Judge Leon describes the issue as being “perfectly positioned” for a definitive Supreme Court decision because, unlike the prior two cases pending before the Court – which were settled before the Court could resolve the issue – the governmental litigant in Inclusive Communities v. Texas Department of Housing is unlikely to succumb to the same sort of pressures that were applied in the prior two cases. Unlike the other two cases, which involved two decidedly “blue states,” and involved municipalities that could be influenced by pressure from the Justice Department, Inclusive Communities v. Texas Department of Housing involves the state of Texas, a litigant that will be considerably more difficult to influence in avoiding a Supreme Court ruling.

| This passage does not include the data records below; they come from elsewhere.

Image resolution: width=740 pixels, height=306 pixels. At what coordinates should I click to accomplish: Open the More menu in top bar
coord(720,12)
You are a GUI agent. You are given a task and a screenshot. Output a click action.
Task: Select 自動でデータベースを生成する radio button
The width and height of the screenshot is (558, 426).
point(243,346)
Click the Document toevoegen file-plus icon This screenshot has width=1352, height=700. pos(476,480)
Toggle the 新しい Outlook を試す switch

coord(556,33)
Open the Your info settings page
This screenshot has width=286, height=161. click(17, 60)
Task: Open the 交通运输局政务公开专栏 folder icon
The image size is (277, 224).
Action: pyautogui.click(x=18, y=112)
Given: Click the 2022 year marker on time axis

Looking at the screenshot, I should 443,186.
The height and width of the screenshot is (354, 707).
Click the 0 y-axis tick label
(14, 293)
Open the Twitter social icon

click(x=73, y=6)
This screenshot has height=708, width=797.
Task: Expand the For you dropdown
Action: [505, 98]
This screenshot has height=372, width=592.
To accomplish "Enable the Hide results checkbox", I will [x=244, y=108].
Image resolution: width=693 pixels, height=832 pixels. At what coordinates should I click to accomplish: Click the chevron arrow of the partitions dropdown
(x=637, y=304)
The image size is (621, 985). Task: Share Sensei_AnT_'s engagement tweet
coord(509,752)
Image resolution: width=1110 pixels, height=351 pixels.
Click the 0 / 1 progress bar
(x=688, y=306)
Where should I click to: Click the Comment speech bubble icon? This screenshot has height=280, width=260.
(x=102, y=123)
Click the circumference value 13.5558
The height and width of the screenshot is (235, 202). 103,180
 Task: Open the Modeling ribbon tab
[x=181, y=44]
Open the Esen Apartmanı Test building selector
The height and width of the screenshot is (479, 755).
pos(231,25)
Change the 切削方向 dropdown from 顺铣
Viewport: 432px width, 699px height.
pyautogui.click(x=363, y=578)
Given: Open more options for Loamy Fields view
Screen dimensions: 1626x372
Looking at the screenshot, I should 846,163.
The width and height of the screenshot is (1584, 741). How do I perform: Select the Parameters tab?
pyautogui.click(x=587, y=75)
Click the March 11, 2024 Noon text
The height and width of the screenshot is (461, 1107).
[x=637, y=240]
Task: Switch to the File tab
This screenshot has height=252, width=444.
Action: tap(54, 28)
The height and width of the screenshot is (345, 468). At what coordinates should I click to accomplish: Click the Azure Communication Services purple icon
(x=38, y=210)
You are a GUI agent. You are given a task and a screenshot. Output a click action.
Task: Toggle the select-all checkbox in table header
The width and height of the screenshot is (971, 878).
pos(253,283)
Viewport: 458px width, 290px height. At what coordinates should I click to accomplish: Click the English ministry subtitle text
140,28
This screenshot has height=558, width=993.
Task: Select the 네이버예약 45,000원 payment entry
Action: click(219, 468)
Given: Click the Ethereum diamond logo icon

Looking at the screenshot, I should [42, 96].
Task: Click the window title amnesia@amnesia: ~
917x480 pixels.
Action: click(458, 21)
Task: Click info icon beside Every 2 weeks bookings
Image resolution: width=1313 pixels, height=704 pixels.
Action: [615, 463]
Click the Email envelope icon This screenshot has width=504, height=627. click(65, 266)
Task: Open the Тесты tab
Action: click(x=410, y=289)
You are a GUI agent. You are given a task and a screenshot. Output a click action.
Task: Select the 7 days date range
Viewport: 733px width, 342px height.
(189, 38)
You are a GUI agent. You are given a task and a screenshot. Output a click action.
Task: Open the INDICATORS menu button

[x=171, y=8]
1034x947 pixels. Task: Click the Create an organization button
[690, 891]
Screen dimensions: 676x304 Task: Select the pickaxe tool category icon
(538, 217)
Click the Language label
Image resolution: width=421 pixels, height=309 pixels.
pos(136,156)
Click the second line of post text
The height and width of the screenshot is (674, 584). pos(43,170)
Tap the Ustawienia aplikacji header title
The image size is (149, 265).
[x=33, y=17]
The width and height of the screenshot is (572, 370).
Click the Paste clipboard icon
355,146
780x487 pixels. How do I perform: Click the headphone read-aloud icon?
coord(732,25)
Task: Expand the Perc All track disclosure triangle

The fact that on November 4, 2014, Texans elected Republicans to the offices of governor and attorney general only confirms this reality.
In view of the recent mid-term election results, where the Republicans have gained control of both houses of Congress, the timing for proponents of the disparate impact test under the FHA could not be worse. Had the issue been addressed legislatively in the early years of the Obama administration, where the Democrats controlled the White House and Congress, the FHA could have been amended to explicitly address disparate impact, thereby avoiding the Supreme Court showdown that is now almost certain to take place.